UK Economy Stagnates in Q4 as Manufacturing Production Continues to Struggle
Main Talking Points:
- The UK economy did not manage to grow in the 4th quarter, but monthly and yearly growth seem to be heading in the right direction
- Manufacturing and Industrial production fall short of expectations
- Pound Sterling regains momentum, but upside potential remains capped
GBPUSD traded indecisively in the overnight session hovering around the 1.2911 handle, but suffered a modest retracement going in to the European open as traders awaited the latest host ok UK data to be released.
The UK economy did not grow in the fourth quarter of 2019, with the yearly figure coming in at 1.1%, an improvement from the 0.8% anticipated by the markets, with the previous reading being revised upward. Monthly growth was 0.3%, a significant improvement from the previous month’s reading of -0.3%, which shows growth tendency is moving in the right direction.
Manufacturing and industrial production, on the other hand, are still lacking growth potential. The monthly figures were 0.3% and 0.1%, with yearly figures amounting to -2.5% and -1.8% respectively. Even though these readings show an improvement from the previous month, market expectations were for a bigger recovery in both sectors. Business investment also failed to grow in the fourth quarter, falling by 1% and bringing the yearly figure down to 0.9% from the previous 1.3%.

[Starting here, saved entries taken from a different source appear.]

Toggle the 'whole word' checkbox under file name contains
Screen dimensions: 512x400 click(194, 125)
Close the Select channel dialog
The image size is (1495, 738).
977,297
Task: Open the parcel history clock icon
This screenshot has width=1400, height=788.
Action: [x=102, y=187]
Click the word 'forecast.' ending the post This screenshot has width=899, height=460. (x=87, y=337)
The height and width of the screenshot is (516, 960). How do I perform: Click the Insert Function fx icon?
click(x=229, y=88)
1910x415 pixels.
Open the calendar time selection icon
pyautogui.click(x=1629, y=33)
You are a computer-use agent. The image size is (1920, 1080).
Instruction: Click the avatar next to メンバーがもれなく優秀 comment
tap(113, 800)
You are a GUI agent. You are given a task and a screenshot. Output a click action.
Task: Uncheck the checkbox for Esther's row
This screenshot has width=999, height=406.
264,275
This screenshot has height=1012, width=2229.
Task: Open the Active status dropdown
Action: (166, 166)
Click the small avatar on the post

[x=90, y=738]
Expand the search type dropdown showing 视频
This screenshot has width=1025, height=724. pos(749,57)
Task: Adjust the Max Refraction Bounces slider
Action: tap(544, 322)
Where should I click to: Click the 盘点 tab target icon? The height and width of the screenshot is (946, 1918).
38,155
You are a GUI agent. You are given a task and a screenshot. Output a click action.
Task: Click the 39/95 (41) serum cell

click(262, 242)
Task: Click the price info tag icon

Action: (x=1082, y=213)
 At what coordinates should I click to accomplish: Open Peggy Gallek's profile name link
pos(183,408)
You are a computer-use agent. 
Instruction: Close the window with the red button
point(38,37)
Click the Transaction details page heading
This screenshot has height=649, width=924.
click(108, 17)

It is important to keep in mind that most of these figures are still measuring a period when uncertainty was high prior to the general election on December 12th, and therefore these figures may no longer be fully reflecting on the current sentiment on the economy. Data we have seen measuring the post-election period, most notably the PMI figures for the month of January, showed that sentiment has improved significantly since Boris Johnson was elected Prime Minister and the Brexit uncertainty dissipated.
But uncertainty surrounding the UK’s future relationship with the EU remains, which has kept sterling from realising its upside potential in recent weeks.
Sterling has received the latest data with relief, albeit some skepticism remains. GBPUSD is now up to 1.2940 and the short-term trend seems to have shifted to the upside, but upside growth will continue to be undermined by trade talks between the EU and the UK. On the dollar side, we have several Fed members delivering speeches this week, which could see some dollar volatility. The dollar basket (DXY) remains at 4-month highs around 98.76.
GBPUSD 5-minute graph: reaction to UK GDP data
EURGBP retraced 0.3% on the release of the data, but the pair remains range-bound as weakness continues to dominate both currencies. With a quiet week ahead for the euro, the main volatility driver will be the release of Eurozone employment and GDP data on Friday, which follows on from weakening data in the common block’s manufacturing and exports data.
At its January meeting, the Bank of England (BoE) decided to leave rates unchanged at 0.75%, surprising investors with an unchanged 7-2 split when expectations were for a shift towards a more dovish 6-3 split. This allowed sterling to recover some momentum, taking GBPUSD above 1.3200, but the upside was short-lived, as Brexit uncertainty regained centre-stage.
Given how other Central Banks around the world embarked on a rate-cutting cycle in 2019 whilst the BoE remained on a wait-and-see stance surrounding Brexit, some analysts still believe the UK economy is due at least one rate cut in 2020.